• _CHALLENGE_:
Copy the lines of the listing below word for word, from the line containing "Screenshot is 346x2576." through the line containing "[Printhub] (30, 32)", including both of those lines.

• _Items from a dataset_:
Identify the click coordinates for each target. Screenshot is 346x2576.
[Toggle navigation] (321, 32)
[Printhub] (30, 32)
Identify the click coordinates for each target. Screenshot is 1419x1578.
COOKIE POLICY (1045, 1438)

* * *

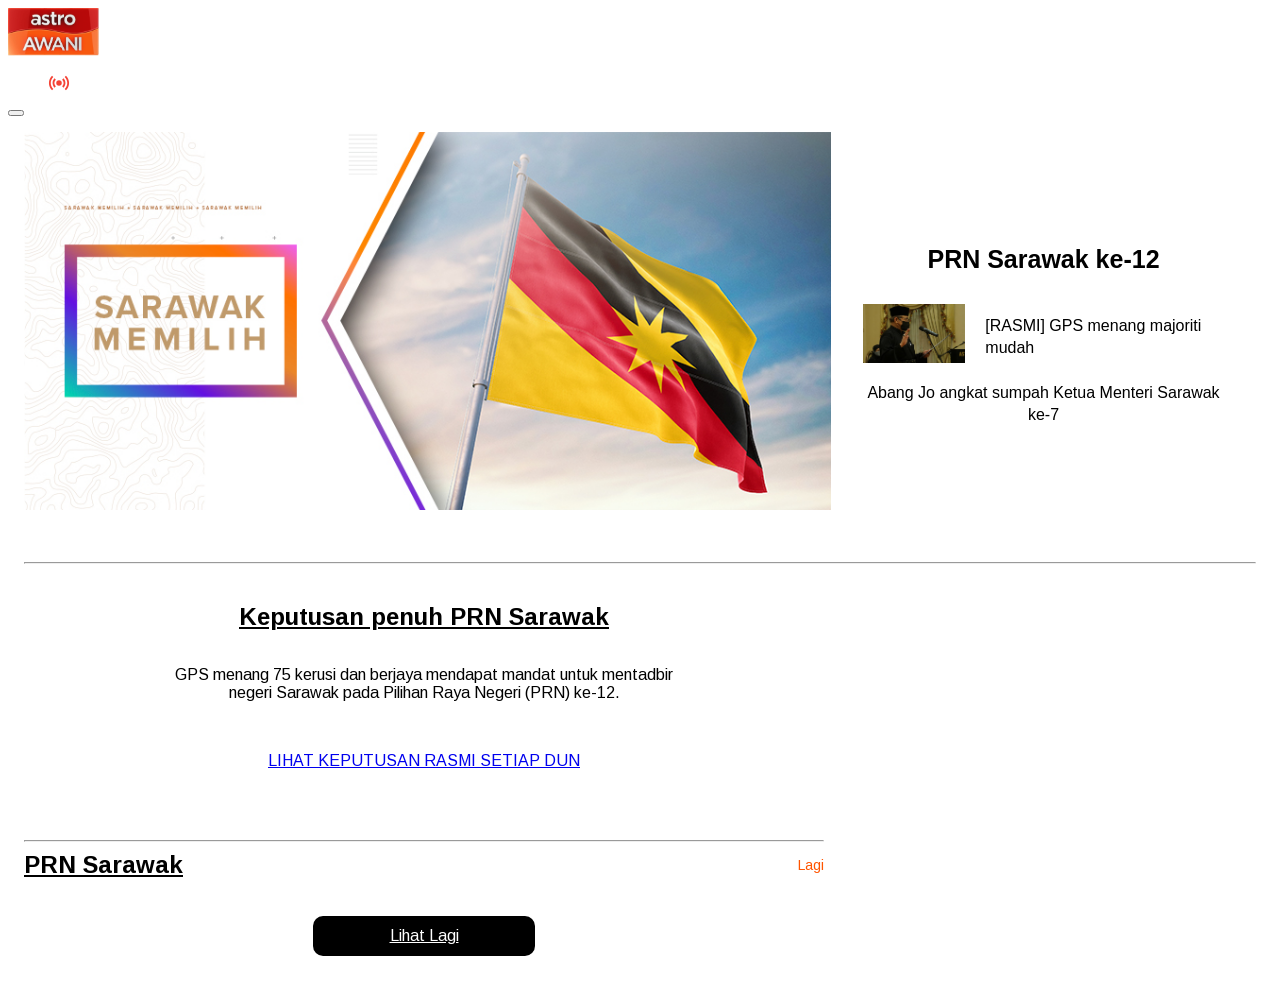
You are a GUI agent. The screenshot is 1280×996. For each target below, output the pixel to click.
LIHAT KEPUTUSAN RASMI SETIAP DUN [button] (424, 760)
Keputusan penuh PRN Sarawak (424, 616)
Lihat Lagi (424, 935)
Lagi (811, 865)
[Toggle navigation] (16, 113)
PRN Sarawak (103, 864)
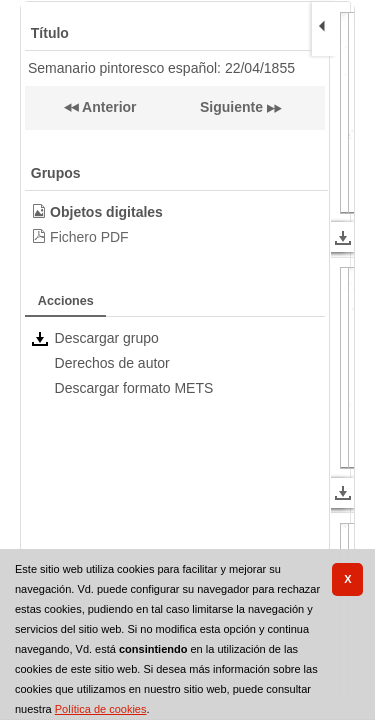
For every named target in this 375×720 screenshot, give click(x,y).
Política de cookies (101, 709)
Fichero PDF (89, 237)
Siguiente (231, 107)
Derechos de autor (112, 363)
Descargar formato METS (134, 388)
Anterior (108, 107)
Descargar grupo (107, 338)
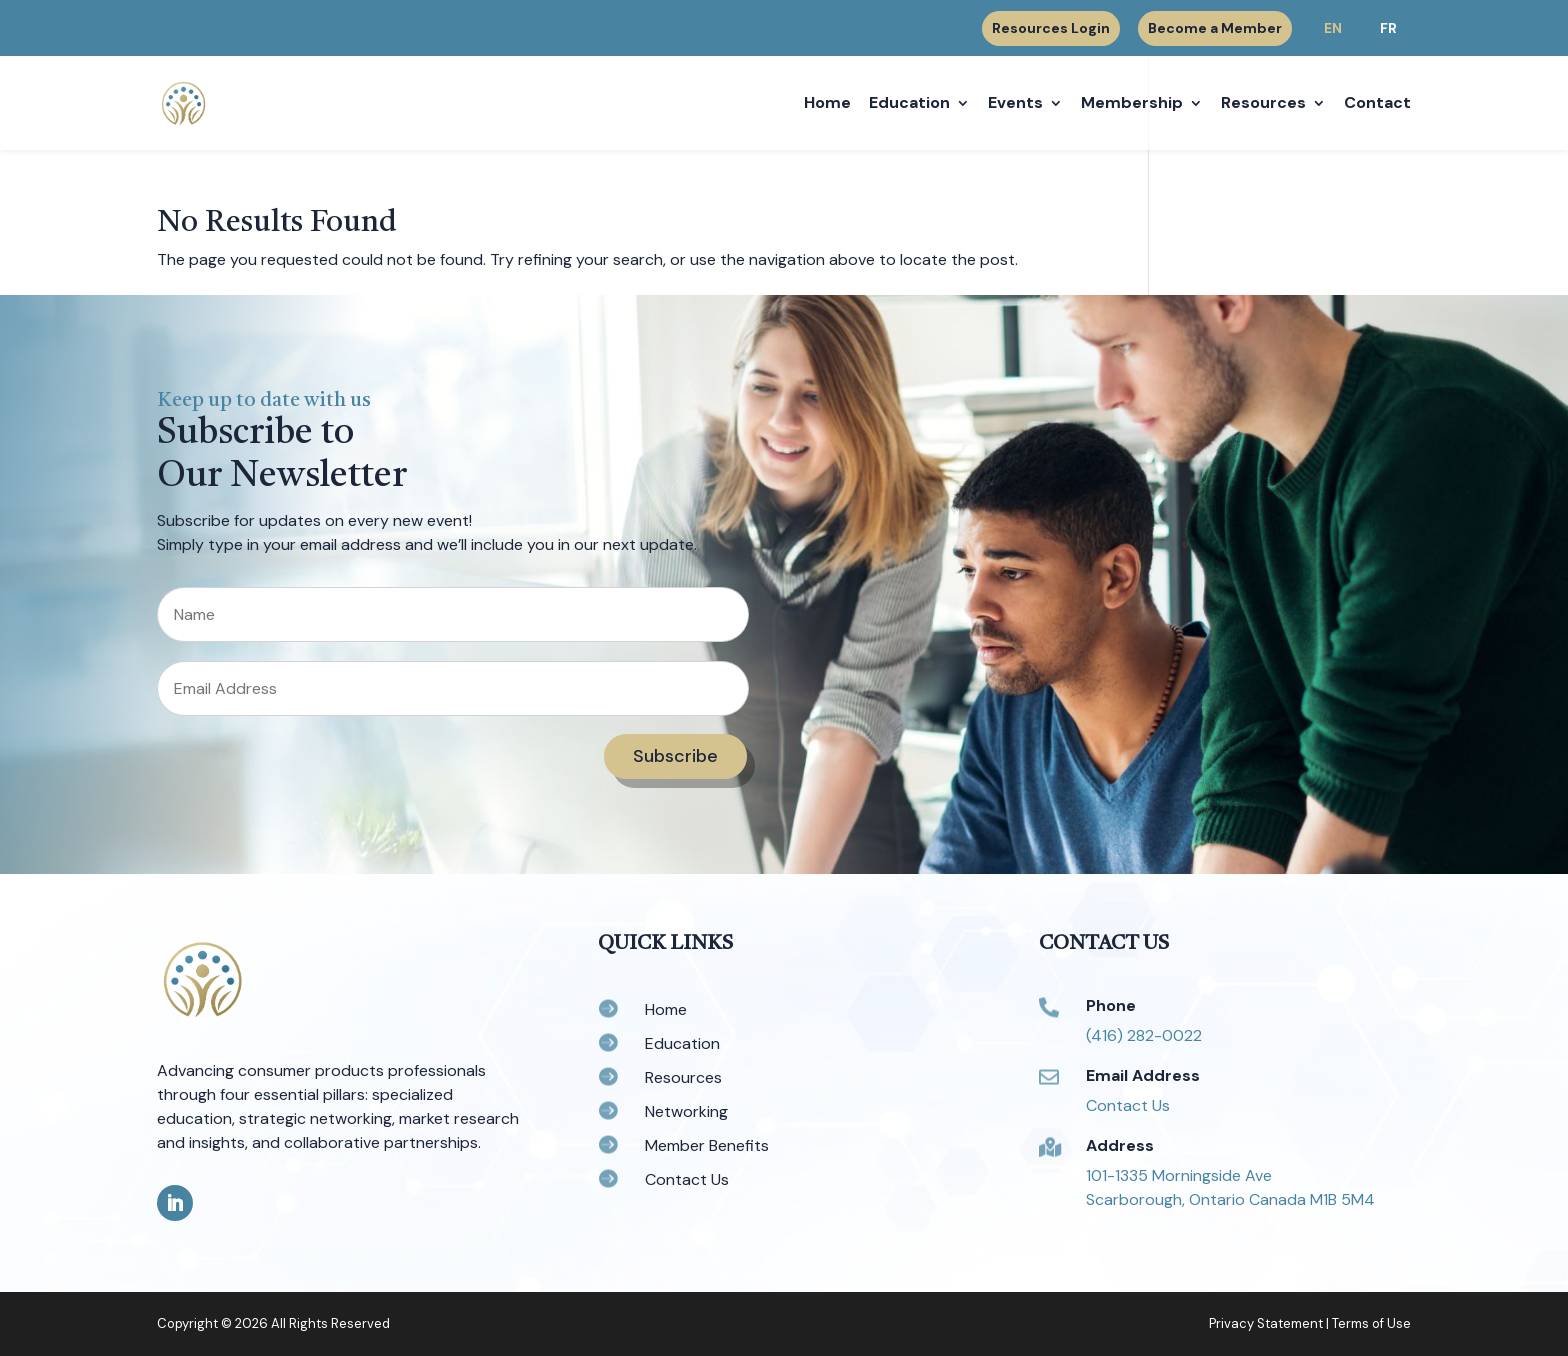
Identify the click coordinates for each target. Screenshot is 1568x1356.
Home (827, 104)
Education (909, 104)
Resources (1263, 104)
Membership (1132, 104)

• _SOLUTION TO THIS EXERCISE_:
Identify the click coordinates for each target. Screenshot is 346x2576.
[Toggle navigation] (321, 32)
[Printhub] (30, 32)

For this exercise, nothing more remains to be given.